The NBA was unfairly blamed for the general craziness of the weekend, with the Pacman Jones incident getting the most play ... like it was the NBA's fault that an NFL star caused the biggest riot of the weekend. The NBA didn't screw up; Vegas screwed up. The city failed to stack the Strip and the surrounding parts of the city with enough cops and security guards, and they made the mistake of hoping everyone would act appropriately.The other ridiculous fallout from Las Vegas is the number of people already saying that the NBA shouldn't hold next year's All-Star weekend in New Orleans. The Houston Rockets' Tracy McGrady, for one, said he doesn't think New Orleans is the "right city to have this type of event right now" and that "If I don't feel that I'm going to be safe, if I am on that team, I will look into probably not even going."
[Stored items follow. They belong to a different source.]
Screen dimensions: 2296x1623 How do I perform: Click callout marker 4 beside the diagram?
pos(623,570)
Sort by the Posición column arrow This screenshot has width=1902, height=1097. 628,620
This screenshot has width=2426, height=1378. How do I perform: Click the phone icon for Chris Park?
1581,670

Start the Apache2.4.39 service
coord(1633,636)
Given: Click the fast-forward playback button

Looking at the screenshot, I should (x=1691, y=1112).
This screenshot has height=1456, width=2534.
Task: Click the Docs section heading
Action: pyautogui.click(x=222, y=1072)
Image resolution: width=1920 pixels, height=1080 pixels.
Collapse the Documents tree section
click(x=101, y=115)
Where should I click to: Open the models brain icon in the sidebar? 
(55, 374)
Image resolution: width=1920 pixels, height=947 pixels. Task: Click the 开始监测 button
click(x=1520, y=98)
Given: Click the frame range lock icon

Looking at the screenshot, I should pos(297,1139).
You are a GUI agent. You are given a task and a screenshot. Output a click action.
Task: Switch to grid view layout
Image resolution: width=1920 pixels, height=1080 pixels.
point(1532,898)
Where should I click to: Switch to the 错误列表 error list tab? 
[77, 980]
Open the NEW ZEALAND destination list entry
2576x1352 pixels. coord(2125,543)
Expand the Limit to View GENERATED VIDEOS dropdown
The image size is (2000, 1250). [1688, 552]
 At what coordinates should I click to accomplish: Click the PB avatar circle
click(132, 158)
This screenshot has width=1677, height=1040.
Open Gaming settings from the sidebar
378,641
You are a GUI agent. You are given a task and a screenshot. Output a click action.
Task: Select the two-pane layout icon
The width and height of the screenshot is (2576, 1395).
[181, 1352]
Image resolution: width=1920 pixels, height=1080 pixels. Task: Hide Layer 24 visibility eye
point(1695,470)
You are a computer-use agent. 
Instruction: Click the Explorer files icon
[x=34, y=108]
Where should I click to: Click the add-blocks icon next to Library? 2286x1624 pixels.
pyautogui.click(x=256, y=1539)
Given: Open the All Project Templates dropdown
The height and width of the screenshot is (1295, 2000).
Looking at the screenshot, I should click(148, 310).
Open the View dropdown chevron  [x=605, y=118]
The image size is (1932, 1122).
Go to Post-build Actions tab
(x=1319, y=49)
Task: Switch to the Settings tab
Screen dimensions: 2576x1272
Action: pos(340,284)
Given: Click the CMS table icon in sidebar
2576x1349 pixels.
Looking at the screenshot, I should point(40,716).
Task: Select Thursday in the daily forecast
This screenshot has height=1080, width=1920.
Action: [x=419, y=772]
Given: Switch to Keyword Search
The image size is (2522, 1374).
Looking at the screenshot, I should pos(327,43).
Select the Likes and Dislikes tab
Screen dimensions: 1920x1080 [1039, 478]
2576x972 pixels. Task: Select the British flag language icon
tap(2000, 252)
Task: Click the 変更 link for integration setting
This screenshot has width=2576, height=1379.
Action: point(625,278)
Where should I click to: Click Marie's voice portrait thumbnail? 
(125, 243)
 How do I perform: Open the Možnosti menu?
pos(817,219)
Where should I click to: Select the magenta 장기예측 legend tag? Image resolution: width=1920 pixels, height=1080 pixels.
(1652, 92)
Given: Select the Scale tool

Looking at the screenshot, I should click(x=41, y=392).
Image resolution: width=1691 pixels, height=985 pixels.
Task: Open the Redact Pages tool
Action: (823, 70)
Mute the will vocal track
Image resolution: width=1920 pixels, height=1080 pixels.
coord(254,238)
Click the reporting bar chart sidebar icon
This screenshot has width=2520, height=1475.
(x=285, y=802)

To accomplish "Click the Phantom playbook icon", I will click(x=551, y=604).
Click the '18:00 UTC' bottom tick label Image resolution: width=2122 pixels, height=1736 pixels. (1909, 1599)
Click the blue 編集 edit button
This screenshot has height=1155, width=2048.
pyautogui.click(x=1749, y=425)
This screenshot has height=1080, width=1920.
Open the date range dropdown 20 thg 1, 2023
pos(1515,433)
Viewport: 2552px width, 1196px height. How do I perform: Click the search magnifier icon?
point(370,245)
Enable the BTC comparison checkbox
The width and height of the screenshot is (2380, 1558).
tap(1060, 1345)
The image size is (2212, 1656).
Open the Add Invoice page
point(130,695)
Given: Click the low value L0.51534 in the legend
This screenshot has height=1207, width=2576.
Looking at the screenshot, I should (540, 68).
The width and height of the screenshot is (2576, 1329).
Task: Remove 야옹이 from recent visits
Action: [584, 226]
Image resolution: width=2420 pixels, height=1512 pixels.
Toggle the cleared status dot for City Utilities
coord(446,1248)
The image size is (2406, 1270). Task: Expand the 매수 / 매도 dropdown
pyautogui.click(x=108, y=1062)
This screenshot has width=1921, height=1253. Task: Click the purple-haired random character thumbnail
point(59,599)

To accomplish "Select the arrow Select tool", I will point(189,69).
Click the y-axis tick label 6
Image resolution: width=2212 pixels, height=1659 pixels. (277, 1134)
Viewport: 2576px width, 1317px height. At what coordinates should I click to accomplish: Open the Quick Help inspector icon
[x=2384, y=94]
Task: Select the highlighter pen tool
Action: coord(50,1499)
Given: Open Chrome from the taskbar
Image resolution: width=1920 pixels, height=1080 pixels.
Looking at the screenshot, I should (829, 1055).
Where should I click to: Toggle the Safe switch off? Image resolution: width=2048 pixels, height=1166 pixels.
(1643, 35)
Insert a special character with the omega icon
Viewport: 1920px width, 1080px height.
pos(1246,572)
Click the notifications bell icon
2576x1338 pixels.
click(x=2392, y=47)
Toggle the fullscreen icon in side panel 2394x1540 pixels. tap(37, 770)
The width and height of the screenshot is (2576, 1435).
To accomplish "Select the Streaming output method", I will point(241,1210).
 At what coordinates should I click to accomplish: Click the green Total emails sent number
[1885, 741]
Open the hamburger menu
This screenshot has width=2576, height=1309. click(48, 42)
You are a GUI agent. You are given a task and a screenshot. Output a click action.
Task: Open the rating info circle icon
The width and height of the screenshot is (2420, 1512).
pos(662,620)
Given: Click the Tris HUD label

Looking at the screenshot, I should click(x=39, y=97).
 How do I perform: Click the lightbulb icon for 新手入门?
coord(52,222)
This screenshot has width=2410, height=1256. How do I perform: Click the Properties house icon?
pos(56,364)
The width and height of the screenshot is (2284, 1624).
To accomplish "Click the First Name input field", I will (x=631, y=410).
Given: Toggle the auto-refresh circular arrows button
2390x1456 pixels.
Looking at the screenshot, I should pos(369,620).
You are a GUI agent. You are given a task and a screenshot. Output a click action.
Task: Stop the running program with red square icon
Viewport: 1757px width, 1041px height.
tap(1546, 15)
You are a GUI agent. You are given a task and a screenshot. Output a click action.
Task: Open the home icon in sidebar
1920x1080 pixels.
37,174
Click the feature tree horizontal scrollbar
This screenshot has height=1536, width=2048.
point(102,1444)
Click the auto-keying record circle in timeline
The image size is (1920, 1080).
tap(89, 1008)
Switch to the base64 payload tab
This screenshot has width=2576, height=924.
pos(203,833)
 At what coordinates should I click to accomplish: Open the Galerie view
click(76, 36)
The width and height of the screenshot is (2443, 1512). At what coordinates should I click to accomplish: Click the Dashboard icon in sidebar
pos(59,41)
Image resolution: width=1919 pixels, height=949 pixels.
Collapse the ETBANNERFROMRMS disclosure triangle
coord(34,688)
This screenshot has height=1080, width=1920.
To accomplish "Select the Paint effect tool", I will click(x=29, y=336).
For any other weekend, that was a reasonably sound game plan. For a weekend in which the NBA All-Star Game was the THIRD biggest event behind Chinese New Year and the Fashion Convention? Not a good idea. If you owned a car and resided within driving distance of Vegas, you needed only to find a space in a garage and you were good to go for the weekend, even if you didn't have a place to sleep. Contrary to public belief, New Orleans won't be as chaotic an All-Star destination because the city will flood downtown with cops -- no way the Big Easy makes the same mistake as Vegas did -- and because out-of-towners won't be able to cruise into the city and park downtown without any trouble. Over everything else, that's where Vegas screwed up.
You know what, Tracy? You're probably right. I'm sure the city that hosts Mardi Gras is incapable of hosting the NBA All-Star game.